Carlos Álvarez, de 61 años, profesor de Psicología de la Universidad Internacional de Florida (FIU), y su esposa, Elsa Prieto Álvarez, de 55, que también trabaja en ese centro, fueron captados por el régimen comunista cubano hace más de 30 años, según la Fiscalía.
La pareja fue trasladada el lunes a prisión, después de que el juez instructor del caso rechazó conceder la libertad provisional al matrimonio de supuestos agentes encubiertos al servicio de La Habana.
El profesor era uno de los promotores del llamado intercambio académico.

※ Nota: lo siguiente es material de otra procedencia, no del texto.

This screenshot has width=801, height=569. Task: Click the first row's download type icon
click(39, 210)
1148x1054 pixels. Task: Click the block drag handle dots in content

Es doctor en Psicología Clínica y profesor asociado al Departamento de Estudios de Liderazgo y Política Educacional. Su esposa es psicoterapeuta, especializada en tratamiento de grupo.
En el registro efectuado en la residencia de la pareja, que tiene cinco hijos, las autoridades encontraron materiales utilizados para actividades de espionaje.
"Es lamentable que utilice (Álvarez) una universidad pública como plataforma de ayuda a un Gobierno enemigo de EE. UU.", dijo Ninoska Pérez Castellón, directora del Consejo por la Libertad de Cuba, una de las principales organizaciones del exilio.
Según los documentos judiciales presentados ante el tribunal, Álvarez está acusado de ser agente de los servicios de seguridad cubanos desde 1977 y su esposa desde 1982.
Según el fiscal Brian Frazier, el matrimonio reconoció trabajar como espías el pasado año.